Collected data:
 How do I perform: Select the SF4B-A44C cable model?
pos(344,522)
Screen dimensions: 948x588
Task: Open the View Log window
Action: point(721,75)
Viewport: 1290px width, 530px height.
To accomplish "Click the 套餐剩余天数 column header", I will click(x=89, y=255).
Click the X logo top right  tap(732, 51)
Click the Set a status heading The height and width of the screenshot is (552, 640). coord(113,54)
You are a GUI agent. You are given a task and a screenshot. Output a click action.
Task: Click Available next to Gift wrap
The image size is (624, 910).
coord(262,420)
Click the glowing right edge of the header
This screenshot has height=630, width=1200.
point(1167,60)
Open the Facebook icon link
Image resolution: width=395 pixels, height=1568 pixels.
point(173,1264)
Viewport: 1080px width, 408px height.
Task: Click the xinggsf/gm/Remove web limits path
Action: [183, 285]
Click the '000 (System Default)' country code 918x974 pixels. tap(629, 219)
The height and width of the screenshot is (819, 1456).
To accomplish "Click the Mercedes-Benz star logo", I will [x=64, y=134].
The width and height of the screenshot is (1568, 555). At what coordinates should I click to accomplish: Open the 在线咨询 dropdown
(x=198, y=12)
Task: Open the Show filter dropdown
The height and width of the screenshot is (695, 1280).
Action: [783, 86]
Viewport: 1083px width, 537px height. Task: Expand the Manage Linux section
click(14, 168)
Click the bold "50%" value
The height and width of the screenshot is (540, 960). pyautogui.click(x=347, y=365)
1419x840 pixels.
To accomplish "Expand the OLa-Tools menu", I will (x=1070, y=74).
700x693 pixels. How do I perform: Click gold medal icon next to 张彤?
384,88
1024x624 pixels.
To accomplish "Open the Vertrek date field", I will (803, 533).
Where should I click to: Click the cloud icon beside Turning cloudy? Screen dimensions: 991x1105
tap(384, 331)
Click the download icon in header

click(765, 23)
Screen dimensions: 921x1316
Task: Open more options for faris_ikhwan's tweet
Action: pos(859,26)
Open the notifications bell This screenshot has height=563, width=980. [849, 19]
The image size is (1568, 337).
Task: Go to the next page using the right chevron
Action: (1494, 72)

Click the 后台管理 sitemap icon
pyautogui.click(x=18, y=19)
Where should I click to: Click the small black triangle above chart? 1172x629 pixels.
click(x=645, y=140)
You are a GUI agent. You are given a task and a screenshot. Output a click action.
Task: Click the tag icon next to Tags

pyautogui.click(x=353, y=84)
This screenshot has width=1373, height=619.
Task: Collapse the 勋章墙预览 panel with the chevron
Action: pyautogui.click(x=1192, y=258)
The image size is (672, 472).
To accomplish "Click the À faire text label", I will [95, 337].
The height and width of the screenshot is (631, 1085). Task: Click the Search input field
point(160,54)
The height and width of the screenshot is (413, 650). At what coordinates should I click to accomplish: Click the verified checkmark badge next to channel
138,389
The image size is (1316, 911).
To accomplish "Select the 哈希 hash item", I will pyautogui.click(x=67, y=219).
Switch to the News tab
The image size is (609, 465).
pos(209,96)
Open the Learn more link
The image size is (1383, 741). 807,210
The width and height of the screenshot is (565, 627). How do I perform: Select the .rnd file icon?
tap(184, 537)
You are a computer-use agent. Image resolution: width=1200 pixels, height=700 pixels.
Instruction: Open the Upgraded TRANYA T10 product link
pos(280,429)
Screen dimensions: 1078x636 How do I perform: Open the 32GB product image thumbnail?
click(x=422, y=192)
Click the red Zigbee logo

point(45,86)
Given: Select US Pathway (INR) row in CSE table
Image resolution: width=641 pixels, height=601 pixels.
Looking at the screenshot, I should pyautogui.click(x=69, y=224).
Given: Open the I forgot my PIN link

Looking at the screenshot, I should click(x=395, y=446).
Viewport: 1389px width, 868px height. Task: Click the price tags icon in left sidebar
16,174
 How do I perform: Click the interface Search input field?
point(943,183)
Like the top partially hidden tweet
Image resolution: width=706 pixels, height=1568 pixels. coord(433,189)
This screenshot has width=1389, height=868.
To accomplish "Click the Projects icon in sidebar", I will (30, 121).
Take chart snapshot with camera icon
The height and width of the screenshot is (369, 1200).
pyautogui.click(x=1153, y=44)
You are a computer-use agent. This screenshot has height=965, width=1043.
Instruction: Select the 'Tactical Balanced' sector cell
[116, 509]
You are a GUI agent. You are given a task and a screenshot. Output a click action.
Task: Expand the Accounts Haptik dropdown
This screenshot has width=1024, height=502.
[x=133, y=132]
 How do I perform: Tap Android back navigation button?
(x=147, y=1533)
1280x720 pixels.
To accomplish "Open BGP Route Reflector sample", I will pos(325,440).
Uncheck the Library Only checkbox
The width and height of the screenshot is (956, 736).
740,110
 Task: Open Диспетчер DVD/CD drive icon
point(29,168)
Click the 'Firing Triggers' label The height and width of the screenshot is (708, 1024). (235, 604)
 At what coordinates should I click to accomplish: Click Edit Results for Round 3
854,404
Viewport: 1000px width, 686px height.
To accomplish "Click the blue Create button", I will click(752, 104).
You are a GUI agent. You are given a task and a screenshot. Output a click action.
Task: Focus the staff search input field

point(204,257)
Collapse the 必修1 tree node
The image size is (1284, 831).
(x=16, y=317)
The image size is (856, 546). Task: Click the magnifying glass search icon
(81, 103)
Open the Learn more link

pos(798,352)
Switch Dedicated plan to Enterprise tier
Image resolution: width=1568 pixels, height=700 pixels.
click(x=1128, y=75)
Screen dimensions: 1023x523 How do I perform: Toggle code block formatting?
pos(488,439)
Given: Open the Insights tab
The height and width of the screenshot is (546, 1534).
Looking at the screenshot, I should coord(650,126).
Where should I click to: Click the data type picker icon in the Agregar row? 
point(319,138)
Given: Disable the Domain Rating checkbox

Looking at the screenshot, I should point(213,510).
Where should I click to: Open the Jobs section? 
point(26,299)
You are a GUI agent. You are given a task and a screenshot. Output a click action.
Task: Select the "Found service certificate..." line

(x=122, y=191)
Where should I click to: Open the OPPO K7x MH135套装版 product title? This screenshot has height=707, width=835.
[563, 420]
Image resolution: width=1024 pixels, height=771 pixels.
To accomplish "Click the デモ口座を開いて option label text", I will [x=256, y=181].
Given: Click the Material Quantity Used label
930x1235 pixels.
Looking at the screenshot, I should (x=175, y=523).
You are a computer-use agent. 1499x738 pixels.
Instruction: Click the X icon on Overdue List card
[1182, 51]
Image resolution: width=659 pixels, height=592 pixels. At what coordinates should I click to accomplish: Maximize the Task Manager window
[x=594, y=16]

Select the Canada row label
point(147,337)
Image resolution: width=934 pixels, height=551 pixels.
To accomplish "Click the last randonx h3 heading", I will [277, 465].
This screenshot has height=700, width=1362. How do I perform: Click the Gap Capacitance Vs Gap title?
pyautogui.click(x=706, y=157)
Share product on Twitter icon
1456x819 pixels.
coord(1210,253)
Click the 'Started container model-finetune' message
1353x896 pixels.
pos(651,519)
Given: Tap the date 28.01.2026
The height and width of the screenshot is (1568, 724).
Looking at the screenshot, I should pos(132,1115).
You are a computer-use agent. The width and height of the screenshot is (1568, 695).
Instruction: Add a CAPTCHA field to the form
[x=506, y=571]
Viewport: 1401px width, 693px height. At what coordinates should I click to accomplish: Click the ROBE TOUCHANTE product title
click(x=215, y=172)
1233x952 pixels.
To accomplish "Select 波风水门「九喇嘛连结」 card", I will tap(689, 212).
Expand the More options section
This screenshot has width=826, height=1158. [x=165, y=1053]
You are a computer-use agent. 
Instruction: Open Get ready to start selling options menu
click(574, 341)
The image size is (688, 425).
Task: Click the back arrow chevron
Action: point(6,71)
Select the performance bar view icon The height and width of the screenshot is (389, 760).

ABOUT THIS EXERCISE: Every line that contains the string "computer" should be returned from the data.

RESULT OF THIS EXERCISE:
You are a computer-use agent. Image resolution: width=1200 pixels, height=700 pixels.
You are a computer-use agent. This screenshot has height=965, width=1043.
You are a computer-use agent. 1499x738 pixels.
You are a computer-use agent. The width and height of the screenshot is (1568, 695).
You are a computer-use agent. 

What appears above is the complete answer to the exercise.